* **DIRECTIONS**
Copy each of the following records exactly as it appears, line for line.

* **INPUT RECORDS**
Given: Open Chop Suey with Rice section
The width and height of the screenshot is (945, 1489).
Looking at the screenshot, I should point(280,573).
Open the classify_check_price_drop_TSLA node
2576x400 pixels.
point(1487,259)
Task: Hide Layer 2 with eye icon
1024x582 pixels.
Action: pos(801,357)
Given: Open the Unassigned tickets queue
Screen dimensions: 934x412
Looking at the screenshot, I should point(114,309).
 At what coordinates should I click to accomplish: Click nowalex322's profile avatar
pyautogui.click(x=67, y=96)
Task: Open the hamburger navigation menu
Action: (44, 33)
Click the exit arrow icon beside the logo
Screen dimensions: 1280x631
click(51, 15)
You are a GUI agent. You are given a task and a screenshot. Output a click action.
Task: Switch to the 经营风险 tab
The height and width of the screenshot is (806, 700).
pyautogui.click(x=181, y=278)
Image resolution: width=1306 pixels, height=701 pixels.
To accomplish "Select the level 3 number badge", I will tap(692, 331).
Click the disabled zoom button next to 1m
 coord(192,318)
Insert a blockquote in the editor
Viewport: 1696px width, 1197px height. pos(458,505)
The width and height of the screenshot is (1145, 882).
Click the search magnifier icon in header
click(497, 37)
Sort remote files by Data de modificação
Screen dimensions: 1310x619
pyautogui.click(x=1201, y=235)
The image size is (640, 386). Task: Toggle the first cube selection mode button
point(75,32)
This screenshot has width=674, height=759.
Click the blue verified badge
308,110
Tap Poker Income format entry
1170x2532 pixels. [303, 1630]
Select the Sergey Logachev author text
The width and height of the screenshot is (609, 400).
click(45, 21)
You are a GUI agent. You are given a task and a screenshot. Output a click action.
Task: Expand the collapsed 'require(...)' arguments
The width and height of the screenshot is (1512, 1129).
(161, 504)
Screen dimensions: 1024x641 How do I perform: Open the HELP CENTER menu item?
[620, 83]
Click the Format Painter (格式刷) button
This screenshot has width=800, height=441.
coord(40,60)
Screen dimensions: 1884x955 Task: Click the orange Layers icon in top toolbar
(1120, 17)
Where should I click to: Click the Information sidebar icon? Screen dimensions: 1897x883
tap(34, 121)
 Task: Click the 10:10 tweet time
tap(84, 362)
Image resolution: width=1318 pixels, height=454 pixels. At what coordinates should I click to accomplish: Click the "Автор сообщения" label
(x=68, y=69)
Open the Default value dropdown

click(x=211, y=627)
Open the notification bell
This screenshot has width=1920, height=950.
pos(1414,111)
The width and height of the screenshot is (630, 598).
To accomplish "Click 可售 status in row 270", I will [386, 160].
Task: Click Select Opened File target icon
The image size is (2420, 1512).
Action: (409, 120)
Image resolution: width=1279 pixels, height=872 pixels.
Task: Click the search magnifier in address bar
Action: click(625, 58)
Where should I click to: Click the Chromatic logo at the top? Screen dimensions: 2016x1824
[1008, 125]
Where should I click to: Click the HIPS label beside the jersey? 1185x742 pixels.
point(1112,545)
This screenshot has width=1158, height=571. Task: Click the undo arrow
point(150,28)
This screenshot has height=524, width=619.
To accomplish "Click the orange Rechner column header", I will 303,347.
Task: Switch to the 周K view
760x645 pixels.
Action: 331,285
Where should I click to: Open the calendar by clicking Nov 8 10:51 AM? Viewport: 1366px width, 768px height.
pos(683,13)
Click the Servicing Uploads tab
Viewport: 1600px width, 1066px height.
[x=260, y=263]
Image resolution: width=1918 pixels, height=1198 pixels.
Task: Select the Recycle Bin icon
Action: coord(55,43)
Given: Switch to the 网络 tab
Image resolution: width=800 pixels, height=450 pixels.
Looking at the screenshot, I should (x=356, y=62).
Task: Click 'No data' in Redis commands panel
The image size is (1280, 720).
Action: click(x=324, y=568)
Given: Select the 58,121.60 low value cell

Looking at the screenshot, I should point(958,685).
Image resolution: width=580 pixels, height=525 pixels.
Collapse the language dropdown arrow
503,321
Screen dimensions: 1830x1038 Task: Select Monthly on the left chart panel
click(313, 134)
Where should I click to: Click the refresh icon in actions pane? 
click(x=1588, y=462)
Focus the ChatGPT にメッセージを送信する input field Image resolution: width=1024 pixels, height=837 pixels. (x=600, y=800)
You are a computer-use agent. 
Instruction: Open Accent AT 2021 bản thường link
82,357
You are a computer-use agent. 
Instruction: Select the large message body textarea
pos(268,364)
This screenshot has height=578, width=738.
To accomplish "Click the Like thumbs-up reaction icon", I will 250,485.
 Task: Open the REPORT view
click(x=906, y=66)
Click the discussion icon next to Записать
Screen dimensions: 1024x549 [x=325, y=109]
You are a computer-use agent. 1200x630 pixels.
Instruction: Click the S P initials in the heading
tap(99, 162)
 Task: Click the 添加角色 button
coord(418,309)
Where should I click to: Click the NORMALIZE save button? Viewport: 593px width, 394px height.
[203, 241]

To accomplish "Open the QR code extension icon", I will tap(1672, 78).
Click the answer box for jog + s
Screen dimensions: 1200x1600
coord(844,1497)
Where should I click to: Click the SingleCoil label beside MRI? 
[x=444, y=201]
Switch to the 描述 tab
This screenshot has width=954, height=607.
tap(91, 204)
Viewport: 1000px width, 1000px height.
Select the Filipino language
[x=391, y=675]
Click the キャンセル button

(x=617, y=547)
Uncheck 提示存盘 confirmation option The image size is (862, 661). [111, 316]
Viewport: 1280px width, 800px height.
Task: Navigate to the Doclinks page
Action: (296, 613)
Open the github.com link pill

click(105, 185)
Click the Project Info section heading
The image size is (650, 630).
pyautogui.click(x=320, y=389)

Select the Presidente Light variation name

* **OUTPUT BELOW**
Given: Open Chop Suey with Rice section
The width and height of the screenshot is (945, 1489).
Looking at the screenshot, I should point(280,573).
Open the classify_check_price_drop_TSLA node
2576x400 pixels.
point(1487,259)
Task: Hide Layer 2 with eye icon
1024x582 pixels.
Action: pos(801,357)
Given: Open the Unassigned tickets queue
Screen dimensions: 934x412
Looking at the screenshot, I should point(114,309).
 At what coordinates should I click to accomplish: Click nowalex322's profile avatar
pyautogui.click(x=67, y=96)
Task: Open the hamburger navigation menu
Action: (44, 33)
Click the exit arrow icon beside the logo
Screen dimensions: 1280x631
click(51, 15)
You are a GUI agent. You are given a task and a screenshot. Output a click action.
Task: Switch to the 经营风险 tab
The height and width of the screenshot is (806, 700).
pyautogui.click(x=181, y=278)
Image resolution: width=1306 pixels, height=701 pixels.
To accomplish "Select the level 3 number badge", I will tap(692, 331).
Click the disabled zoom button next to 1m
 coord(192,318)
Insert a blockquote in the editor
Viewport: 1696px width, 1197px height. pos(458,505)
The width and height of the screenshot is (1145, 882).
Click the search magnifier icon in header
click(497, 37)
Sort remote files by Data de modificação
Screen dimensions: 1310x619
pyautogui.click(x=1201, y=235)
The image size is (640, 386). Task: Toggle the first cube selection mode button
point(75,32)
This screenshot has width=674, height=759.
Click the blue verified badge
308,110
Tap Poker Income format entry
1170x2532 pixels. [303, 1630]
Select the Sergey Logachev author text
The width and height of the screenshot is (609, 400).
click(45, 21)
You are a GUI agent. You are given a task and a screenshot. Output a click action.
Task: Expand the collapsed 'require(...)' arguments
The width and height of the screenshot is (1512, 1129).
(161, 504)
Screen dimensions: 1024x641 How do I perform: Open the HELP CENTER menu item?
[620, 83]
Click the Format Painter (格式刷) button
This screenshot has width=800, height=441.
coord(40,60)
Screen dimensions: 1884x955 Task: Click the orange Layers icon in top toolbar
(1120, 17)
Where should I click to: Click the Information sidebar icon? Screen dimensions: 1897x883
tap(34, 121)
 Task: Click the 10:10 tweet time
tap(84, 362)
Image resolution: width=1318 pixels, height=454 pixels. At what coordinates should I click to accomplish: Click the "Автор сообщения" label
(x=68, y=69)
Open the Default value dropdown

click(x=211, y=627)
Open the notification bell
This screenshot has width=1920, height=950.
pos(1414,111)
The width and height of the screenshot is (630, 598).
To accomplish "Click 可售 status in row 270", I will [386, 160].
Task: Click Select Opened File target icon
The image size is (2420, 1512).
Action: (409, 120)
Image resolution: width=1279 pixels, height=872 pixels.
Task: Click the search magnifier in address bar
Action: click(625, 58)
Where should I click to: Click the Chromatic logo at the top? Screen dimensions: 2016x1824
[1008, 125]
Where should I click to: Click the HIPS label beside the jersey? 1185x742 pixels.
point(1112,545)
This screenshot has width=1158, height=571. Task: Click the undo arrow
point(150,28)
This screenshot has height=524, width=619.
To accomplish "Click the orange Rechner column header", I will 303,347.
Task: Switch to the 周K view
760x645 pixels.
Action: 331,285
Where should I click to: Open the calendar by clicking Nov 8 10:51 AM? Viewport: 1366px width, 768px height.
pos(683,13)
Click the Servicing Uploads tab
Viewport: 1600px width, 1066px height.
[x=260, y=263]
Image resolution: width=1918 pixels, height=1198 pixels.
Task: Select the Recycle Bin icon
Action: coord(55,43)
Given: Switch to the 网络 tab
Image resolution: width=800 pixels, height=450 pixels.
Looking at the screenshot, I should (x=356, y=62).
Task: Click 'No data' in Redis commands panel
The image size is (1280, 720).
Action: click(x=324, y=568)
Given: Select the 58,121.60 low value cell

Looking at the screenshot, I should point(958,685).
Image resolution: width=580 pixels, height=525 pixels.
Collapse the language dropdown arrow
503,321
Screen dimensions: 1830x1038 Task: Select Monthly on the left chart panel
click(313, 134)
Where should I click to: Click the refresh icon in actions pane? 
click(x=1588, y=462)
Focus the ChatGPT にメッセージを送信する input field Image resolution: width=1024 pixels, height=837 pixels. (x=600, y=800)
You are a computer-use agent. 
Instruction: Open Accent AT 2021 bản thường link
82,357
You are a computer-use agent. 
Instruction: Select the large message body textarea
pos(268,364)
This screenshot has height=578, width=738.
To accomplish "Click the Like thumbs-up reaction icon", I will 250,485.
 Task: Open the REPORT view
click(x=906, y=66)
Click the discussion icon next to Записать
Screen dimensions: 1024x549 [x=325, y=109]
You are a computer-use agent. 1200x630 pixels.
Instruction: Click the S P initials in the heading
tap(99, 162)
 Task: Click the 添加角色 button
coord(418,309)
Where should I click to: Click the NORMALIZE save button? Viewport: 593px width, 394px height.
[203, 241]

To accomplish "Open the QR code extension icon", I will tap(1672, 78).
Click the answer box for jog + s
Screen dimensions: 1200x1600
coord(844,1497)
Where should I click to: Click the SingleCoil label beside MRI? 
[x=444, y=201]
Switch to the 描述 tab
This screenshot has width=954, height=607.
tap(91, 204)
Viewport: 1000px width, 1000px height.
Select the Filipino language
[x=391, y=675]
Click the キャンセル button

(x=617, y=547)
Uncheck 提示存盘 confirmation option The image size is (862, 661). [111, 316]
Viewport: 1280px width, 800px height.
Task: Navigate to the Doclinks page
Action: (296, 613)
Open the github.com link pill

click(105, 185)
Click the Project Info section heading
The image size is (650, 630).
pyautogui.click(x=320, y=389)

Select the Presidente Light variation name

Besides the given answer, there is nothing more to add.